Governments will thus need to drastically increase taxes and cut spending. Essentially, this will amount to a global “Structural Adjustment Program” (SAP) in the developed, industrialized nations of the West.

Where SAPs imposed upon ‘Third World’ debtor nations would provide a loan in return for the dismantling of the public state, higher taxes, growing unemployment, total privatization of state industries and deregulation of trade and investment, the loans provided by the IMF and World Bank would ultimately benefit Western multinational corporations and banks. This is what the Western world now faces: we bailed out the banks, and now we must pay for it, through massive unemployment, increased taxes, and the dismantling of the public sphere.

In February of 2010, Niall Ferguson, a prominent British economic historian, wrote an article for the Financial Times entitled, “A Greek Crisis Coming to America.” He starts by explaining that, “It began in Athens. It is spreading to Lisbon and Madrid. But it would be a grave mistake to assume that the sovereign debt crisis that is unfolding will remain confined to the weaker eurozone economies.” He explained that this is not a crisis confined to one region, “It is a fiscal crisis of the western world,” and “Its ramifications are far more profound than most investors currently appreciate.” Ferguson writes that, “the problem is essentially the same from Iceland to Ireland to Britain to the US. It just comes in widely differing sizes,” and the US is no small risk:

For the world’s biggest economy, the US, the day of reckoning still seems reassuringly remote. The worse things get in the eurozone, the more the US dollar rallies as nervous investors park their cash in the “safe haven” of American government debt. This effect may persist for some months, just as the dollar and Treasuries rallied in the depths of the banking panic in late 2008.
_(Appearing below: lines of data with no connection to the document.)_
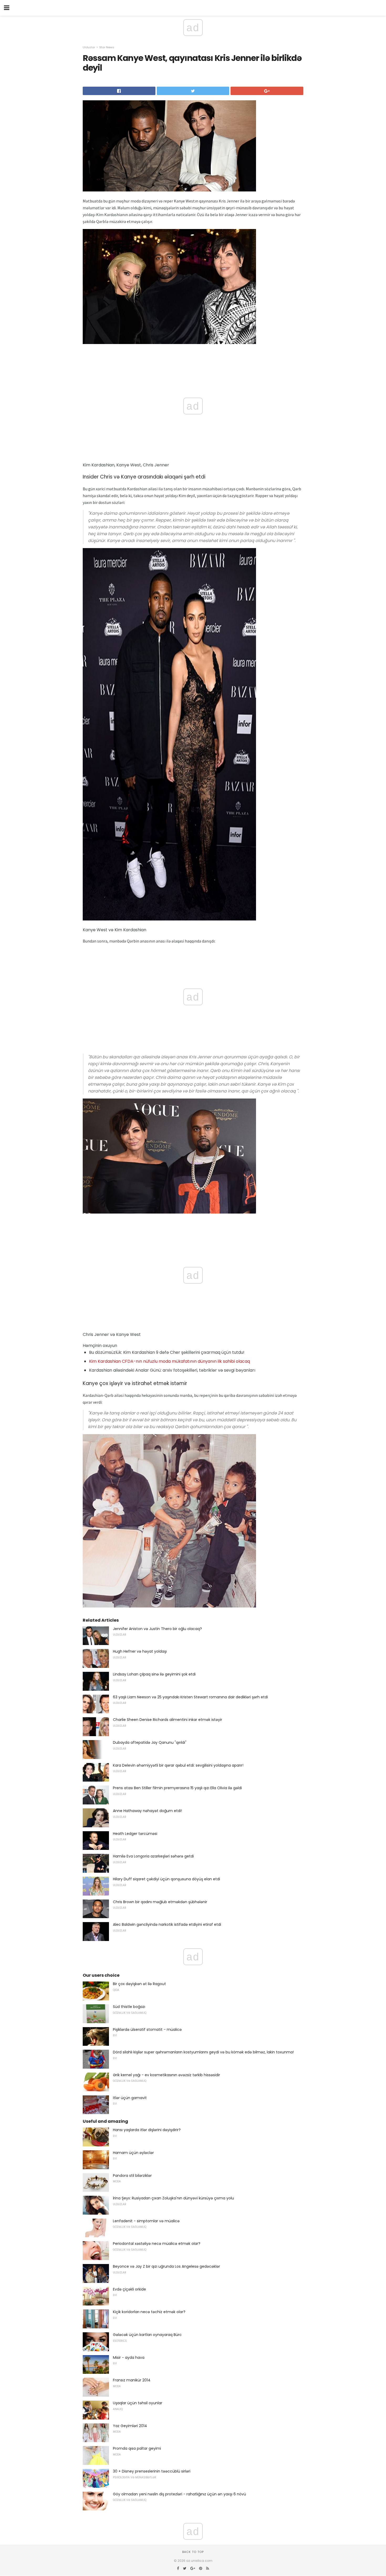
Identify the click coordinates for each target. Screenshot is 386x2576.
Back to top (193, 2552)
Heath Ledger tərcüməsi (135, 1833)
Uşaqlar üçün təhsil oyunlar (137, 2403)
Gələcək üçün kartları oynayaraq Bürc (147, 2334)
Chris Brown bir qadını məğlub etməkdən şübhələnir (160, 1901)
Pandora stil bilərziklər (132, 2175)
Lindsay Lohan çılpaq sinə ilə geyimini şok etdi (154, 1674)
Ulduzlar (89, 47)
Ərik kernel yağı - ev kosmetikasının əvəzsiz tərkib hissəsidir (166, 2075)
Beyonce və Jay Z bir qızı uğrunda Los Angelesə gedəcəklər (166, 2266)
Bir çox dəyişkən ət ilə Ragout (139, 1983)
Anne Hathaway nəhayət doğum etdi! (147, 1810)
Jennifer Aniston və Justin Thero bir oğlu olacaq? (157, 1628)
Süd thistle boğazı (129, 2006)
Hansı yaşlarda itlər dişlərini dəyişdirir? (147, 2129)
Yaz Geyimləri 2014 (130, 2425)
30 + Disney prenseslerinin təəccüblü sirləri (151, 2471)
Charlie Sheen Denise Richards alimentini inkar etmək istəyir (167, 1719)
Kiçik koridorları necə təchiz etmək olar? (149, 2311)
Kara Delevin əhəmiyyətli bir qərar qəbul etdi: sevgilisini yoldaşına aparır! (178, 1765)
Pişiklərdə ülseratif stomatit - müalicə (147, 2029)
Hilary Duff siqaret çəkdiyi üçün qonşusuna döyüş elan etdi (166, 1879)
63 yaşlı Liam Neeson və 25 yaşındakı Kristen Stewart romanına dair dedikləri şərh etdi (190, 1697)
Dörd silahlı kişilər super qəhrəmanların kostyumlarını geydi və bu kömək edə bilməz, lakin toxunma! (203, 2052)
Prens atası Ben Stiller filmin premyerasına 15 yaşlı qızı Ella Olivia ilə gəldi (177, 1788)
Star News (106, 47)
Yet even a casual look at the fiscal position of the federal government (not to mention the states) makes a nonsense of the phrase “safe haven”. US government debt is a safe haven the way Pearl Harbor was a safe haven in 1941.

Ferguson points out that, “The long-run projections of the Congressional Budget Office suggest that the US will never again run a balanced budget. That’s right, never.” Ferguson explains that debt will hurt major economies:

By raising fears of default and/or currency depreciation ahead of actual inflation, they push up real interest rates. Higher real rates, in turn, act as drag on growth, especially when the private sector is also heavily indebted – as is the case in most western economies, not least the US.

Although the US household savings rate has risen since the Great Recession began, it has not risen enough to absorb a trillion dollars of net Treasury issuance a year. Only two things have thus far stood between the US and higher bond yields: purchases of Treasuries (and mortgage-backed securities, which many sellers essentially swapped for Treasuries) by the Federal Reserve and reserve accumulation by the Chinese monetary authorities.[69]

In late February of 2010, the warning signs were flashing red that interest rates were going to have to rise, taxes increase, and the burden of debt would need to be addressed.